Jaron Lanier has been our go-to voice of reason at important moments in technology hype. Here is his take on the latest hype:
Where Will Virtual Reality Take Us?
Apple’s Vision Pro headset suggests one possible future—but there are others.
Because we in Silicon Valley are newness junkies, it can feel like an act of sabotage to have memories, but, for better or worse, I have them. It’s been more than forty years since I co-founded the first company to make headsets and software for simulated experiences, and came up with familiar terms like virtual and mixed reality. Since then, virtual reality has flooded the public imagination in waves; back in the nineteen-eighties, for instance, it had quite a presence in movies, cartoons, TV shows, the occasional arcade game, and a few early consumer products, like the Nintendo Power Glove. I still love V.R. But, these days, I sense that what I experience of it, what I enjoy in it, is different from what it has come to mean to many enthusiasts.
Back then, at the beginning, did I talk about V.R. like the people I disagree with now? Sometimes I did! I did occasionally promote V.R. as an alternate cosmos that might swallow us all to good effect. I don’t agree with that sort of talk now, but at the time the joy of being edgy and extreme was too great to resist. Every young technical person wants to see around the corners that others cannot, to be the harbinger of great change. To explain to someone in the early eighties what V.R. was—to give them a demo—was an ego rush, because they often couldn’t grasp what was being said or what had just happened to them. It was a primal validation, a power trip, and I wish I had done it with more humility. But here we are, after almost a half century of products, movies, and startups, and V.R. people still seek that rush. Apple’s promotional videos for its new headset—the Vision Pro, a metal-and-glass, ski-goggle-like apparatus that costs around thirty-five hundred dollars—show people experiencing V.R. for the first time. The producers either had to search hard for those people or ask actors to pretend.

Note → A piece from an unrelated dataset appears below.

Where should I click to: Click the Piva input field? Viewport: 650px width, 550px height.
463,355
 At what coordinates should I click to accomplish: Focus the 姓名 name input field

Apple’s entrance into V.R. has symbolic weight, because the company has had so much influence on computers and phones. Back in 1984, when the Macintosh was introduced, a few members of the Mac team left Apple to join my startup, V.P.L., and help us create the first generation of commercial V.R. products. At the time, we guessed that Apple itself would enter the market in 2010. We knew that the consumer adoption of the technology was a long way off. We were selling tools for millions of dollars to customers like nasa. But despite the conservative clients, our early V.R. software was radically strange. You could program while in our virtual world, and see all the variables not as textual symbols but as virtual objects; there was no source code. I used to wax on about how virtual reality would lead to a new style of “post-symbolic” communication, in which we would make experiences for one another, sharing them directly instead of just describing them.
The hope was to make V.R. a place for spontaneous invention. Virtual reality would allow groups of people to “play the world into existence” on virtual devices that resembled musical instruments. (Instead, we now talk about “speaking the world into existence” using A.I.) It would be like a social lucid dream.
In the intervening decades, V.R. has thrived at two extremes in the quest for “killer apps.” It has long been an established industrial technology: if you’ve flown, ridden, or sailed in a factory-built vehicle in the last thirty years, virtual reality may have played a central role. It’s been used to design surgical procedures and train surgeons ever since our first simulated gallbladder, at Stanford Med, some three decades ago; Boeing, Ford, and many other companies started using VR for design in the early days as well. And then there are the visionary, mystical, and philosophical applications. V.R. can be a way of exploring the nature of consciousness, relationships, bodies, and, perception. In other words, it can be art. V.R. is most fun when approached that way.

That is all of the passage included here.